GIVEN TASK 1: Turn the records, from their first line through the line containing "coordinates (113, 195).", into a JSON list of strings with one string per line, leaving out blank lines.

>> Start PAGE TEXT

The jurors of the Eurovision Song Contest 2014 are involved in the voting process. For the semi finals and the final, each country's votes was decided by a combination of 50% televoting by the public and 50% by national jury.

Background
In response to some broadcasters' continued complaints about politically charged, neighbourly and diaspora voting, the European Broadcasting Union (EBU) evaluated the voting procedure used in the contest, and contemplated a change for 2009.  Contest organisers sent a questionnaire regarding the voting system to participating broadcasters, and a reference group incorporated the responses into their suggestions for next year's format. Telewizja Polska (TVP), the Polish broadcaster, suggested that an international jury similar to the one used in the 2008 Eurovision Dance Contest be introduced in the Eurovision Song Contest to lessen the impact of neighbourly voting and place more emphasis on the artistic value of the song. A jury would lead to less political and diaspora voting as the jury members, mandated to be music industry experts, would also have a say in addition to "random members of the public". National juries were originally phased out of the contest beginning in 1997, with televoting becoming mandatory for nearly all participants since 2003.

>> End PAGE TEXT
>> Start RECORDED DATA

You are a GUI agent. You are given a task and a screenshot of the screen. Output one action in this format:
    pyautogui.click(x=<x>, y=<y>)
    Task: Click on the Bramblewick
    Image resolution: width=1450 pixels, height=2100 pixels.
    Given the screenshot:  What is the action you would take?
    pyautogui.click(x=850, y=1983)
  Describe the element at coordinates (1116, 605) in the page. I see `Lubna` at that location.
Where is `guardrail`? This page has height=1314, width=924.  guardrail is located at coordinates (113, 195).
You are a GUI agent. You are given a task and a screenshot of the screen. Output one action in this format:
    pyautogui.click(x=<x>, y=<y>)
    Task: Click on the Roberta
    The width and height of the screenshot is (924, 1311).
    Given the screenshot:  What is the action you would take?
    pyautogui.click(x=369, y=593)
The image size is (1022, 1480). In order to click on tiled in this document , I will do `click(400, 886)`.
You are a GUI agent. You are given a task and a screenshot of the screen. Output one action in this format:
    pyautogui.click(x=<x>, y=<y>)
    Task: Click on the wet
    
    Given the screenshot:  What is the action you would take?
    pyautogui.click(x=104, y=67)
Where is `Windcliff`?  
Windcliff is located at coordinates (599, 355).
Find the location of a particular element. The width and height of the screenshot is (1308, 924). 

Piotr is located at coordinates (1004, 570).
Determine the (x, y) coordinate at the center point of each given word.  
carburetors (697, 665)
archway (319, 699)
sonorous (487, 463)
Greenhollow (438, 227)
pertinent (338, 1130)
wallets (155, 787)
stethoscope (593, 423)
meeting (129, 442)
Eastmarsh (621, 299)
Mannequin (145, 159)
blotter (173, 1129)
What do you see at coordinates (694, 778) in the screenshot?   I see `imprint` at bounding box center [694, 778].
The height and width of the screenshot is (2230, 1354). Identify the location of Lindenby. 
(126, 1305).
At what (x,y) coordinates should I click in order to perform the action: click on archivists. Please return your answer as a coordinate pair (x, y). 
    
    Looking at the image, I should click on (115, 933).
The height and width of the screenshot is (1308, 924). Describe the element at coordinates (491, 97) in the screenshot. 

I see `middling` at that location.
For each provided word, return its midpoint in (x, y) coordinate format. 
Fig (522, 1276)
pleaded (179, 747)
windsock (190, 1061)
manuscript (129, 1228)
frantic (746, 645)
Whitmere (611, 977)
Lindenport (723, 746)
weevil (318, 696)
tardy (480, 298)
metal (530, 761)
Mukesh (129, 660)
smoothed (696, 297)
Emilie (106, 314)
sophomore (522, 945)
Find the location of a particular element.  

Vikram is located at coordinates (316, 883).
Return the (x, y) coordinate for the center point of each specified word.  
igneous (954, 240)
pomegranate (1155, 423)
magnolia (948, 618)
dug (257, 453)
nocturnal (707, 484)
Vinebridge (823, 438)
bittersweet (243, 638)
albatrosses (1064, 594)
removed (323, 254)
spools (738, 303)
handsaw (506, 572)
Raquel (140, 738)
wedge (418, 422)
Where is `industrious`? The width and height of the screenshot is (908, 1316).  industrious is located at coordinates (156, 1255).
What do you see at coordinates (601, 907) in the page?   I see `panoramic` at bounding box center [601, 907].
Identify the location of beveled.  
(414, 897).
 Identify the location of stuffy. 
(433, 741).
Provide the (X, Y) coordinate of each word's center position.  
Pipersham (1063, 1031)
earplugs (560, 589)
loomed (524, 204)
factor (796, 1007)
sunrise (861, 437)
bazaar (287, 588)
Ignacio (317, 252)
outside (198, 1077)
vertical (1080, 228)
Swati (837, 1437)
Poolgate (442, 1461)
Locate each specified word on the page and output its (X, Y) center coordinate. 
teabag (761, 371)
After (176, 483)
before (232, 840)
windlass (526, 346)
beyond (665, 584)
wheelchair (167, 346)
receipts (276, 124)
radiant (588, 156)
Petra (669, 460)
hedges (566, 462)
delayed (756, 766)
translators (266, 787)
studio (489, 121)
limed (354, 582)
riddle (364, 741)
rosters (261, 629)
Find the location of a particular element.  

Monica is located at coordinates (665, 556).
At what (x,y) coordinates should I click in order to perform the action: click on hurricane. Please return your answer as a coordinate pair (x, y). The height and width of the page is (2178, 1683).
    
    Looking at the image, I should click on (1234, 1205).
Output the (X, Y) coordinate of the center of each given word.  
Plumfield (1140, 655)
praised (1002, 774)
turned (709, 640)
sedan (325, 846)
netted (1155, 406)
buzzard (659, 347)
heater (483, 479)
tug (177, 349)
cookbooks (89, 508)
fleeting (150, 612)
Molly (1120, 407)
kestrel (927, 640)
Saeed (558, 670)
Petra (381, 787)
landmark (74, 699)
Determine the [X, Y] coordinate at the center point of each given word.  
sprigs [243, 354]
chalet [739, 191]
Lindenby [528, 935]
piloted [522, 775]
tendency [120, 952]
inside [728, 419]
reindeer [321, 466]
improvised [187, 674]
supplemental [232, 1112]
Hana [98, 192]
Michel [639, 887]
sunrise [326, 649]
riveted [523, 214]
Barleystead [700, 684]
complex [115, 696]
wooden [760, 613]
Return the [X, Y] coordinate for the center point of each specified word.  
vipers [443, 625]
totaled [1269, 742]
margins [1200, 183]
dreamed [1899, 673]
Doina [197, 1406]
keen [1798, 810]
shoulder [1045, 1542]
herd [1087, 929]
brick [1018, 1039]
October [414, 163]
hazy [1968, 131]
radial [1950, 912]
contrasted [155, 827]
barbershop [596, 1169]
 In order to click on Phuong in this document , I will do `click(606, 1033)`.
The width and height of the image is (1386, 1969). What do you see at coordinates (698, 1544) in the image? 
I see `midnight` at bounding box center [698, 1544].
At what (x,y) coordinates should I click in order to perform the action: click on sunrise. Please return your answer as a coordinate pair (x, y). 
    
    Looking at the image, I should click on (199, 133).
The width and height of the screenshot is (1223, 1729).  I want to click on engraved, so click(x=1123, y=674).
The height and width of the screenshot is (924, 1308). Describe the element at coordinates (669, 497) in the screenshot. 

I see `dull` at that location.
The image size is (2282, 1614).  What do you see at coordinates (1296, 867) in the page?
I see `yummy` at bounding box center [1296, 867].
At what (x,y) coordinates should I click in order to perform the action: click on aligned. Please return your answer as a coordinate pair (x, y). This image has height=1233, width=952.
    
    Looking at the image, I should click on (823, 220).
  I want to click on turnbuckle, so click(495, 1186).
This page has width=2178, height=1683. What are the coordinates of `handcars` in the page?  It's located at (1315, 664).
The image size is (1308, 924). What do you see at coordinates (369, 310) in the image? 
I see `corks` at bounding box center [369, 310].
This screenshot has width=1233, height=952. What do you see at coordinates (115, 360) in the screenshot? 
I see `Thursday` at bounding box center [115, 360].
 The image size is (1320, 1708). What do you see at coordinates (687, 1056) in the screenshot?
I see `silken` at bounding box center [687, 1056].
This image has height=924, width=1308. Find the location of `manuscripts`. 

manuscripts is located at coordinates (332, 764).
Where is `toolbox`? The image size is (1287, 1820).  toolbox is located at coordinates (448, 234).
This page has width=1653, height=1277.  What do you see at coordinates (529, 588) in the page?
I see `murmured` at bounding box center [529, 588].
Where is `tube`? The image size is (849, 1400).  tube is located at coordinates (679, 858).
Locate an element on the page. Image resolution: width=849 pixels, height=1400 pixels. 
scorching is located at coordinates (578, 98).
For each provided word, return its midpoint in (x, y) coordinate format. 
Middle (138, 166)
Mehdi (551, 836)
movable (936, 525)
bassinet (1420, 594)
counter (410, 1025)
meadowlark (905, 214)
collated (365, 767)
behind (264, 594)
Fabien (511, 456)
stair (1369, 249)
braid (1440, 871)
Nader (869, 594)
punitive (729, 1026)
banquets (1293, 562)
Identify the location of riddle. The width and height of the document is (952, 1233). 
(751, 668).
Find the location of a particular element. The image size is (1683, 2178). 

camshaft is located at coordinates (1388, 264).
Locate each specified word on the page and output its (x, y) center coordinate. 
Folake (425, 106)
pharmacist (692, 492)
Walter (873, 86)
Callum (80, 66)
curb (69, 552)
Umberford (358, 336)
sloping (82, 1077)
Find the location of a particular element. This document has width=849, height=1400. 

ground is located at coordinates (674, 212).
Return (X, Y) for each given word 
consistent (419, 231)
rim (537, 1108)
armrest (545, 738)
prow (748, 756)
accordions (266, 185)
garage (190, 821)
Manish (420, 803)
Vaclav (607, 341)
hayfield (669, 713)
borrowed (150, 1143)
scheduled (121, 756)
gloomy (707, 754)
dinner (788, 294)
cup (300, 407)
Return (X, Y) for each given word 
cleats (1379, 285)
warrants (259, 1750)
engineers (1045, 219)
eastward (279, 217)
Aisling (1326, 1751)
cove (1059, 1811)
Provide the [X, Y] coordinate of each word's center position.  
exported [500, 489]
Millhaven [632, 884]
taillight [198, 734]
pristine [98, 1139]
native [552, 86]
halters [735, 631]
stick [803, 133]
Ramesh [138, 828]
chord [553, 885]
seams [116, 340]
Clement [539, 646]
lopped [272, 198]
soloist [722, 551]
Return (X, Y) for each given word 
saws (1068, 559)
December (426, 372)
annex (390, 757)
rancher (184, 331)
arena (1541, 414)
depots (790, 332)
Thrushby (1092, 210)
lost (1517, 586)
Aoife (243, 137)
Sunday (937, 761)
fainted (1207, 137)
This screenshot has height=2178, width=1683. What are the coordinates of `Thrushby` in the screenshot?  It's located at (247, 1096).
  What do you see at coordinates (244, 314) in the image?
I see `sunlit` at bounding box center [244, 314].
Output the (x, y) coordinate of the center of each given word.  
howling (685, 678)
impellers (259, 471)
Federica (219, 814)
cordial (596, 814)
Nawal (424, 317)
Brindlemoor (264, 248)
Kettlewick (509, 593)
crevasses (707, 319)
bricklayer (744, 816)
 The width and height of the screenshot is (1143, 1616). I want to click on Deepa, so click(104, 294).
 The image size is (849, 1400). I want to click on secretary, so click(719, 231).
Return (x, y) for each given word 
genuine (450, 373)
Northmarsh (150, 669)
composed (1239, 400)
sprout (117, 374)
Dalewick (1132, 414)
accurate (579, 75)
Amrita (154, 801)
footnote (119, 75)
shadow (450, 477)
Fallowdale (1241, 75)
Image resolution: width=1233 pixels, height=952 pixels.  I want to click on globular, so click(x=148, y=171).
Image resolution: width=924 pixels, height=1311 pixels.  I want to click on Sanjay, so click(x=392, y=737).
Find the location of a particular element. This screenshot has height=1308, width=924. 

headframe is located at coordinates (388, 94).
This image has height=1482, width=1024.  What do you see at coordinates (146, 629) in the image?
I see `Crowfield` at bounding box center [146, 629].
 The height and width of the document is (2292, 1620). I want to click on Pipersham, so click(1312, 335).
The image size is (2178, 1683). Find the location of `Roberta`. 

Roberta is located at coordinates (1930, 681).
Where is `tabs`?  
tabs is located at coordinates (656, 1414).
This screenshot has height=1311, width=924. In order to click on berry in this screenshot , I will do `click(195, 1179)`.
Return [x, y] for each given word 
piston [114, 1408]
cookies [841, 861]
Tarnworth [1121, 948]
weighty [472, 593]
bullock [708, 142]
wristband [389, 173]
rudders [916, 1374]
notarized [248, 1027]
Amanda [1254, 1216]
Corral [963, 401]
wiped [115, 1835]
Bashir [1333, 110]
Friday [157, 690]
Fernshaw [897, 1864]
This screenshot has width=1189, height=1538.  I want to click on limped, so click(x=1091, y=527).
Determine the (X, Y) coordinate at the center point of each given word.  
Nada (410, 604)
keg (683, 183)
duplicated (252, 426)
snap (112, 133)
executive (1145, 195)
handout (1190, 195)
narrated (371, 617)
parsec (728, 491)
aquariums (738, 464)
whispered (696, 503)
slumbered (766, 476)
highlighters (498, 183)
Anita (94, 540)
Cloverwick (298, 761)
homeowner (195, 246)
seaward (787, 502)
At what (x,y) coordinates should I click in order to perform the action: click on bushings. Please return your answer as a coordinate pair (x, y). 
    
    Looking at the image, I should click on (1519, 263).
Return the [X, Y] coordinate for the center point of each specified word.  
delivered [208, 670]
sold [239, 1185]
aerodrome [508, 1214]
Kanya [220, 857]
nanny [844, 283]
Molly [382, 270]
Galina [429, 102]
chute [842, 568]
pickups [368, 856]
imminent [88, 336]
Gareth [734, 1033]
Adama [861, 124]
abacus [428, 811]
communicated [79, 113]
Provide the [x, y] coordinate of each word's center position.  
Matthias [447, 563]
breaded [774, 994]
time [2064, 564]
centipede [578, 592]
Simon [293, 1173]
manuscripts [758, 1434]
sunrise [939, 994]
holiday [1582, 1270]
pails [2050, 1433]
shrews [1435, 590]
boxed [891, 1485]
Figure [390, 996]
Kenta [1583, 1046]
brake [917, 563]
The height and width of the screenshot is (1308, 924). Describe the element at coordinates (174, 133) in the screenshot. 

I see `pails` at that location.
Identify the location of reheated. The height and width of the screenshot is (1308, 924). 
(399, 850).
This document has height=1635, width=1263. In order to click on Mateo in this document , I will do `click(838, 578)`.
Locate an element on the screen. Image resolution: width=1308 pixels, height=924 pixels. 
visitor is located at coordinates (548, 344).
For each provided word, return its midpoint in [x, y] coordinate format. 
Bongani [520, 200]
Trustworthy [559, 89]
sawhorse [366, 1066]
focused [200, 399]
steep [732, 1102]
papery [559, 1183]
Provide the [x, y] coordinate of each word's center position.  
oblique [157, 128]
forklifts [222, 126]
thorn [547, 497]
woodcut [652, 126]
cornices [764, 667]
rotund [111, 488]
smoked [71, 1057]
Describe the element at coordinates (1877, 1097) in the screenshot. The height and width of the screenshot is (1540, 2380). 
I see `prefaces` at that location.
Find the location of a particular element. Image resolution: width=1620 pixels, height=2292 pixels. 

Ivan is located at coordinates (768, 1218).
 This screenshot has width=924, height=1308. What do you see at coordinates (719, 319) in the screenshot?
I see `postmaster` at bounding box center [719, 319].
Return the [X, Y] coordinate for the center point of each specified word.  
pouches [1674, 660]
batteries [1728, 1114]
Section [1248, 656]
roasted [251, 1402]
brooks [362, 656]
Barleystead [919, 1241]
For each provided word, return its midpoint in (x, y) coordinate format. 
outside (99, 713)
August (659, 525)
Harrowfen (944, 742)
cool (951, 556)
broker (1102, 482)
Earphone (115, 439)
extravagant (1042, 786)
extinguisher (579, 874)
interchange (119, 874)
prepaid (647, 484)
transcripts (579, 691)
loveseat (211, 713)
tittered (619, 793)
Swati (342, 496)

>> End RECORDED DATA

GIVEN TASK 2: In the text on Eurovision jury voting, which broadcaster suggested introducing an international jury?

EXERCISE RESULT 1:
[
  "You are a GUI agent. You are given a task and a screenshot of the screen. Output one action in this format:",
  "    pyautogui.click(x=<x>, y=<y>)",
  "    Task: Click on the Bramblewick",
  "    Image resolution: width=1450 pixels, height=2100 pixels.",
  "    Given the screenshot:  What is the action you would take?",
  "    pyautogui.click(x=850, y=1983)",
  "  Describe the element at coordinates (1116, 605) in the page. I see `Lubna` at that location.",
  "Where is `guardrail`? This page has height=1314, width=924.  guardrail is located at coordinates (113, 195)."
]

EXERCISE RESULT 2: Telewizja Polska (TVP), the Polish broadcaster.